* **WHAT YOU WILL DO**
Your output should be the entries below, from the first line up to and including the line with "Click the first", reproduced exactly and with no other lines.

╭─ LISTED RECORDS

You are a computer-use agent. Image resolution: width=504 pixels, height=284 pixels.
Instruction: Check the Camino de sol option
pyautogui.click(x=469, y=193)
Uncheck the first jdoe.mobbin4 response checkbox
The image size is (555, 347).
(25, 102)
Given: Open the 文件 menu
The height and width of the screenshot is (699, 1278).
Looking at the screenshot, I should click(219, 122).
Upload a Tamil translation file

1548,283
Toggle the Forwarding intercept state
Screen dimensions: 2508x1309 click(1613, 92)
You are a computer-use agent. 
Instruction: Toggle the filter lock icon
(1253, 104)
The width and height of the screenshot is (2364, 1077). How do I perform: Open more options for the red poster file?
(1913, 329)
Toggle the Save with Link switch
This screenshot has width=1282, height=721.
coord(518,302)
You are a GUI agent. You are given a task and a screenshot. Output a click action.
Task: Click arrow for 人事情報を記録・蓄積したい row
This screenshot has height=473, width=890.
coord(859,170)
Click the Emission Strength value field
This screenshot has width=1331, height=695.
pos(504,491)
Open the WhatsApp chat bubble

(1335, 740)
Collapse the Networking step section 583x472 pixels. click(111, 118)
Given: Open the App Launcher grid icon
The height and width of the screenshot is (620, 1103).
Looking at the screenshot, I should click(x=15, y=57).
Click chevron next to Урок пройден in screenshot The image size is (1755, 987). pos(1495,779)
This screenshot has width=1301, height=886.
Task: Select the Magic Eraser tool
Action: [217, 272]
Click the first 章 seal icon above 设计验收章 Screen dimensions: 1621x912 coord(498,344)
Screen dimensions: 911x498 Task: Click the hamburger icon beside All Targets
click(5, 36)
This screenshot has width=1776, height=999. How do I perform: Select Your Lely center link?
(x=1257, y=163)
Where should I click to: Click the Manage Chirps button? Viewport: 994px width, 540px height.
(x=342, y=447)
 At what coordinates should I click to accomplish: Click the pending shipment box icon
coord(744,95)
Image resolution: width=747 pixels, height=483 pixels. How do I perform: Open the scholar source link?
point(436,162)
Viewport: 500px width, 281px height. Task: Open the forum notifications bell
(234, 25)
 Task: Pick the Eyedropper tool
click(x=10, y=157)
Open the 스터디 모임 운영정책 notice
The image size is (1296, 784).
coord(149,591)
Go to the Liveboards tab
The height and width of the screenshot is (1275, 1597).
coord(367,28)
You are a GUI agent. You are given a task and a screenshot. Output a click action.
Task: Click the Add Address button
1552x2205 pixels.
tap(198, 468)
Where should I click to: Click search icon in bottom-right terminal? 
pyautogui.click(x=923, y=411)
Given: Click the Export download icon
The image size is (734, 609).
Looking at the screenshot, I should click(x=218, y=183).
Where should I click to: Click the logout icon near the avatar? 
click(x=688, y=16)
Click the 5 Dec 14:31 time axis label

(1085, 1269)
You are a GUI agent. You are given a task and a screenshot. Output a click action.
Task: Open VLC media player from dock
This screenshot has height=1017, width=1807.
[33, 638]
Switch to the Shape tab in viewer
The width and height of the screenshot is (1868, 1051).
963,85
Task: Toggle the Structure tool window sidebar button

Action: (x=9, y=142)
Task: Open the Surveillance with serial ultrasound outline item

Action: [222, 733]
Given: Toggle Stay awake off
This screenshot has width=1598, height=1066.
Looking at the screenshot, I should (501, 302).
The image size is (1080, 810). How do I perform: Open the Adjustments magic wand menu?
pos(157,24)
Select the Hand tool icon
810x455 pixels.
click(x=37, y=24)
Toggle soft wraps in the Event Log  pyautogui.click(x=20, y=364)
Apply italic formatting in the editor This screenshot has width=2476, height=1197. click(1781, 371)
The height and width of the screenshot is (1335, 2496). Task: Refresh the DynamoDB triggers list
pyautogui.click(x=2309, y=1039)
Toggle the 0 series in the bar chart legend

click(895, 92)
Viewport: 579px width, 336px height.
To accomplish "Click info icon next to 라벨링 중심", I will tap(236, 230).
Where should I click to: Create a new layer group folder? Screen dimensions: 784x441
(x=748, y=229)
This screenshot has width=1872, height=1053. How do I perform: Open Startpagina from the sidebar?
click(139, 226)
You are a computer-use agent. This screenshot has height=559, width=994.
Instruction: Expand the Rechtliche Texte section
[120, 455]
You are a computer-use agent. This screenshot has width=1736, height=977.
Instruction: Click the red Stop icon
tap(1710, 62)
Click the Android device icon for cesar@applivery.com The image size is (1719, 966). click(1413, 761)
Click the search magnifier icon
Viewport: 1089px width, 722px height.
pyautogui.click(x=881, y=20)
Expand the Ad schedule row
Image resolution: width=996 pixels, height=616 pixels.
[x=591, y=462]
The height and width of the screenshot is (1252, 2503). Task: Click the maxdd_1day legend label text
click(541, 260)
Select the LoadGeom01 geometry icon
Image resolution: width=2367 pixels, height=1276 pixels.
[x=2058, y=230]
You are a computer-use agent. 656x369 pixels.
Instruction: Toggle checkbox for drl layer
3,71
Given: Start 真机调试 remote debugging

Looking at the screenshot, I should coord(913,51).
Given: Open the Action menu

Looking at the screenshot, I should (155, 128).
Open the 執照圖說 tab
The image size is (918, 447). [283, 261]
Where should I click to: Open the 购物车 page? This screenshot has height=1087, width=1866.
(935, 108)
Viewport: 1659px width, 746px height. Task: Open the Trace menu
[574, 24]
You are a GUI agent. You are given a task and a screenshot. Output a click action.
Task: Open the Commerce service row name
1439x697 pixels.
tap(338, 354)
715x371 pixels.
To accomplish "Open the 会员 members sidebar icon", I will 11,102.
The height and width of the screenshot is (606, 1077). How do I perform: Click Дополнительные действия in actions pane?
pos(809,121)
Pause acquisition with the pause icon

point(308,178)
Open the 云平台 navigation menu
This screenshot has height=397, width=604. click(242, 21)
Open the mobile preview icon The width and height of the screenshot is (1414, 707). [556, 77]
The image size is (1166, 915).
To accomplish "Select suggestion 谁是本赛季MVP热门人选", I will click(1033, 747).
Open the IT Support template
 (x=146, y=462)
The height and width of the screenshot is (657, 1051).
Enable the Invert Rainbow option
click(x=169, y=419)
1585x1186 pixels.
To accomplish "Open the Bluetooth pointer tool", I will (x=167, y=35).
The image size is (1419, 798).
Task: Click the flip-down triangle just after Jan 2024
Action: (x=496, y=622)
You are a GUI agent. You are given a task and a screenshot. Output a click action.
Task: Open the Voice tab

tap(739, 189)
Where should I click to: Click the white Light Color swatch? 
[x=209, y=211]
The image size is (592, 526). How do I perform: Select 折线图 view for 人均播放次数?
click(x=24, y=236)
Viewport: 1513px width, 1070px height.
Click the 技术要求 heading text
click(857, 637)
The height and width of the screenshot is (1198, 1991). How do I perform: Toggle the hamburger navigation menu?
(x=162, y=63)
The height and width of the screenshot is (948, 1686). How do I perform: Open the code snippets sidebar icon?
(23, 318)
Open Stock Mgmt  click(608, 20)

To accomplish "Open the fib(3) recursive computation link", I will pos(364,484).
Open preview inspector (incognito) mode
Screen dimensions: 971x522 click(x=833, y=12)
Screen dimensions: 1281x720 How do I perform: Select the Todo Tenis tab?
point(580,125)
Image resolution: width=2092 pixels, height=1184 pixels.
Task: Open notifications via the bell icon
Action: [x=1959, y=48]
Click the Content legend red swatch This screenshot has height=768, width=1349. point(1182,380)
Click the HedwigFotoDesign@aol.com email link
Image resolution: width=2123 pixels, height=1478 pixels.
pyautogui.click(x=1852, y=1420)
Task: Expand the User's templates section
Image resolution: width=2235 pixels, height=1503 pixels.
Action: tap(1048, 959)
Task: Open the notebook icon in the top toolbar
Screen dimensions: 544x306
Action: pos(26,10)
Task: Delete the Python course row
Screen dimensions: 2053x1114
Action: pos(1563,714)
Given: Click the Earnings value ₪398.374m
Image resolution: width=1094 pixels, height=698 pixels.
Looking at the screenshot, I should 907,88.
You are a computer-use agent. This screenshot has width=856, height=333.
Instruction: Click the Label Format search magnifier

╰─

* **RESPONSE TO THIS TASK**
You are a computer-use agent. Image resolution: width=504 pixels, height=284 pixels.
Instruction: Check the Camino de sol option
pyautogui.click(x=469, y=193)
Uncheck the first jdoe.mobbin4 response checkbox
The image size is (555, 347).
(25, 102)
Given: Open the 文件 menu
The height and width of the screenshot is (699, 1278).
Looking at the screenshot, I should click(219, 122).
Upload a Tamil translation file

1548,283
Toggle the Forwarding intercept state
Screen dimensions: 2508x1309 click(1613, 92)
You are a computer-use agent. 
Instruction: Toggle the filter lock icon
(1253, 104)
The width and height of the screenshot is (2364, 1077). How do I perform: Open more options for the red poster file?
(1913, 329)
Toggle the Save with Link switch
This screenshot has width=1282, height=721.
coord(518,302)
You are a GUI agent. You are given a task and a screenshot. Output a click action.
Task: Click arrow for 人事情報を記録・蓄積したい row
This screenshot has height=473, width=890.
coord(859,170)
Click the Emission Strength value field
This screenshot has width=1331, height=695.
pos(504,491)
Open the WhatsApp chat bubble

(1335, 740)
Collapse the Networking step section 583x472 pixels. click(111, 118)
Given: Open the App Launcher grid icon
The height and width of the screenshot is (620, 1103).
Looking at the screenshot, I should click(x=15, y=57).
Click chevron next to Урок пройден in screenshot The image size is (1755, 987). pos(1495,779)
This screenshot has width=1301, height=886.
Task: Select the Magic Eraser tool
Action: [217, 272]
Click the first 章 seal icon above 设计验收章 Screen dimensions: 1621x912 coord(498,344)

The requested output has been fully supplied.